Note that the script needs to be configured via constants, and that some cleanup or other manual modification of records may still be required after running the script, as described in comments near the top of the script.

Specifying the lifecycle for imported records

By default, imported records are given the default lifecycle. (A "lifecycle" is a specific set of states into which a record can be placed, such as active and deleted, and the associated set of transitions between those states.)
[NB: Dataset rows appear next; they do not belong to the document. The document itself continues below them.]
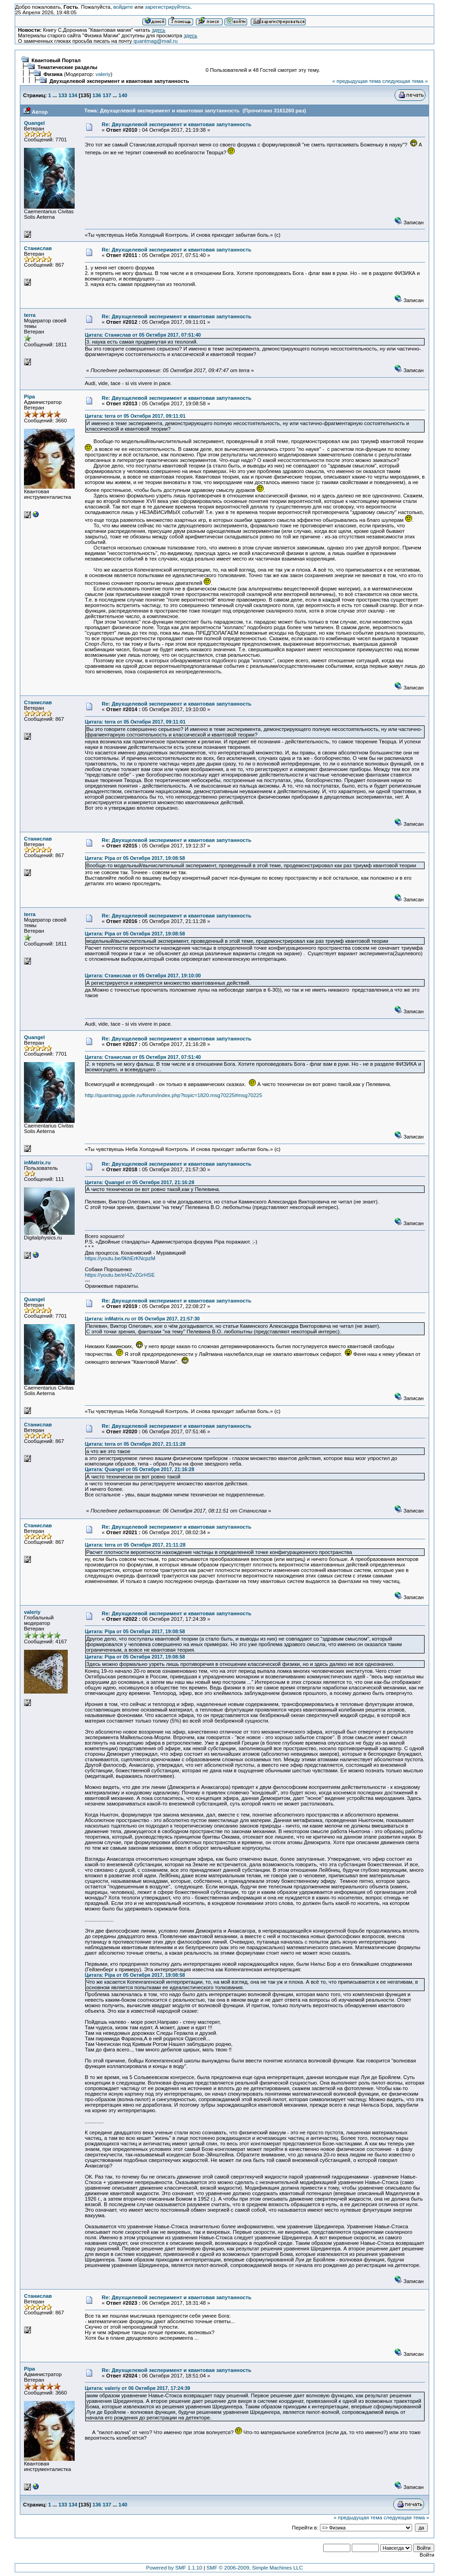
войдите (123, 7)
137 (106, 95)
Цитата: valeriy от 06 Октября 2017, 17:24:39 (137, 2388)
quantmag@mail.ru (155, 41)
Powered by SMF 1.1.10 (174, 2567)
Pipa (29, 396)
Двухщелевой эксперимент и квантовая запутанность (119, 81)
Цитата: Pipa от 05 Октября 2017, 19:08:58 (135, 858)
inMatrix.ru (37, 1162)
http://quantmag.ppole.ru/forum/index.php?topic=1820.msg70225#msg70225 (173, 1095)
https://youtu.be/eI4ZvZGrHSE (120, 1275)
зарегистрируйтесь (167, 7)
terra (29, 315)
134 (73, 95)
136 (96, 95)
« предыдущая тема (356, 81)
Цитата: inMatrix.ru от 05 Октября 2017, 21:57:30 (142, 1318)
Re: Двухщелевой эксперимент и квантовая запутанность (176, 124)
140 (122, 95)
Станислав (38, 248)
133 (63, 95)
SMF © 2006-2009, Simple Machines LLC (255, 2567)
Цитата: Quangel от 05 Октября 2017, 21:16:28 (139, 1182)
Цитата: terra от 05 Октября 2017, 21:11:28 (135, 1444)
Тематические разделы (67, 67)
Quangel (34, 123)
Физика (52, 74)
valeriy (103, 74)
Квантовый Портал (56, 60)
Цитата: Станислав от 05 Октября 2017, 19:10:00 (143, 975)
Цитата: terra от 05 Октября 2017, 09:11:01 (135, 416)
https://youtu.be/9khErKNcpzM (120, 1258)
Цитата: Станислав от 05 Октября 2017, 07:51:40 (143, 335)
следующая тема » (405, 81)
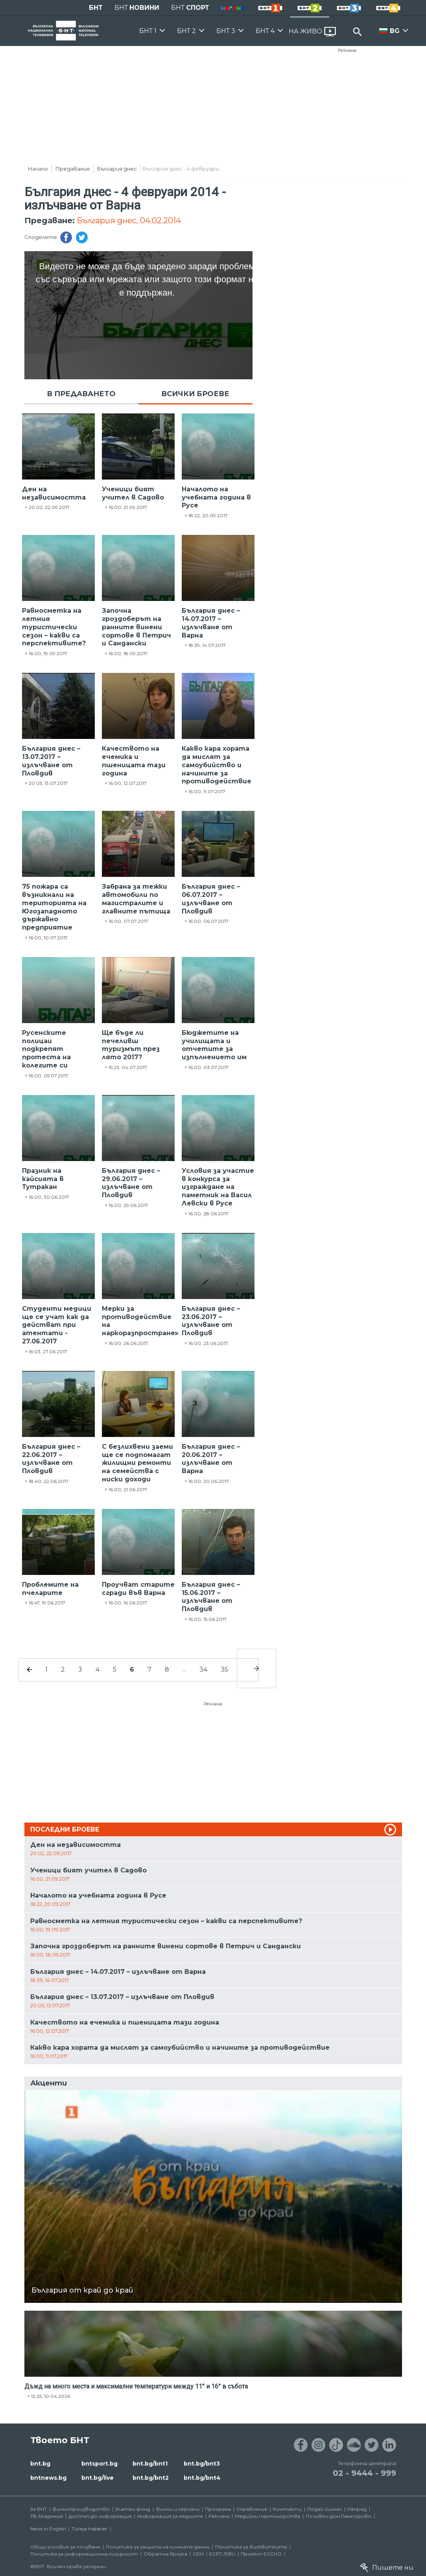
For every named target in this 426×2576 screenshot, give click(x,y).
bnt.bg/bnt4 (202, 2477)
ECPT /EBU (222, 2554)
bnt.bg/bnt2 (151, 2477)
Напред (357, 2509)
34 (203, 1669)
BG (395, 31)
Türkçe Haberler (89, 2529)
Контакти (287, 2509)
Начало (38, 168)
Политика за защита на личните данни (158, 2547)
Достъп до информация (100, 2516)
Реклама (347, 50)
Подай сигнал (324, 2509)
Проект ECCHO (261, 2554)
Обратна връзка (165, 2554)
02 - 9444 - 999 (364, 2473)
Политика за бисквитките (251, 2547)
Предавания (72, 168)
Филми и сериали (177, 2509)
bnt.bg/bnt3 (202, 2463)
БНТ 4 (265, 31)
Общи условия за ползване (65, 2547)
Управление (251, 2509)
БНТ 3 (225, 31)
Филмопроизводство (81, 2509)
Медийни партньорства (267, 2516)
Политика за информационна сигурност (84, 2554)
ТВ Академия (46, 2516)
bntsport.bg (99, 2463)
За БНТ (38, 2509)
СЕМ (198, 2554)
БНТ (96, 7)
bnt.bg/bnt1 (150, 2463)
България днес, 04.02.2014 (129, 220)
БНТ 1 (148, 31)
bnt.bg (40, 2463)
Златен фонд (132, 2509)
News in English (48, 2529)
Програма (218, 2509)
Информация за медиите (170, 2516)
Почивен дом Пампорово (338, 2516)
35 (224, 1669)
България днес (117, 168)
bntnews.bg (48, 2477)
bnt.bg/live (97, 2477)
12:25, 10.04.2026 (50, 2396)
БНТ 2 (186, 31)
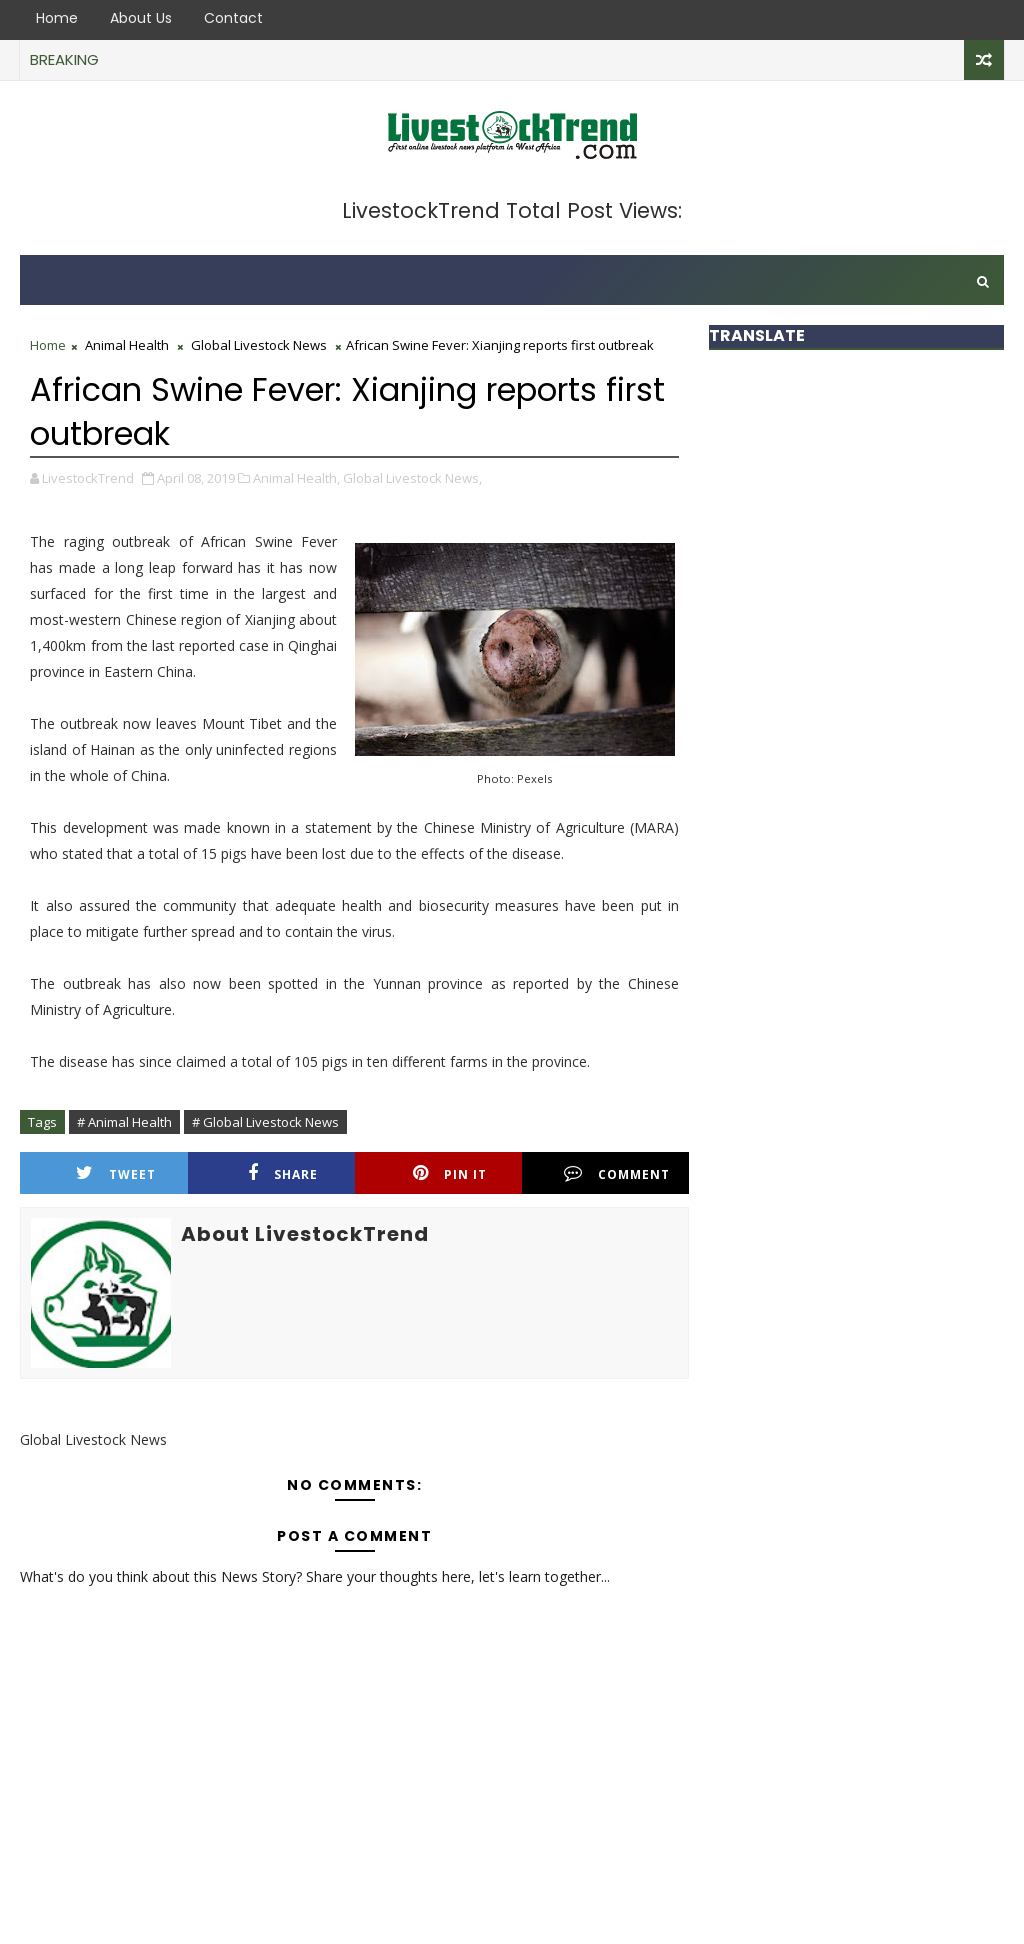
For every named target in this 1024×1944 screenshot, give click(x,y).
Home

If you are importing Location / Movement / Inventory records, or any other types of records that can be 'locked' and prevented from further modification, you will need to ensure that those records are given the cs_locking lifestyle, which includes a locked state.

Before importing such records:

  • Edit the file $CSPACE_JEESERVER_HOME/cspace/config/services/resources/templates/service-document.xml
  • Change the value of <lifecycle-policy> to cs_locking; e.g.

    <document repository="default" id="${docID}">
      <system>
    ...
        <lifecycle-policy>cs_locking</lifecycle-policy>
    

After importing such records:

  • Edit the file $CSPACE_JEESERVER_HOME/cspace/config/services/resources/templates/service-document.xml
  • Change the value of <lifecycle-policy> to cs_default

These changes take effect immediately and do not require a server restart.

Allowing the lifecycle to be applied to a set of imported records to be specified by the user, at import time, is covered in issue CSPACE-5306.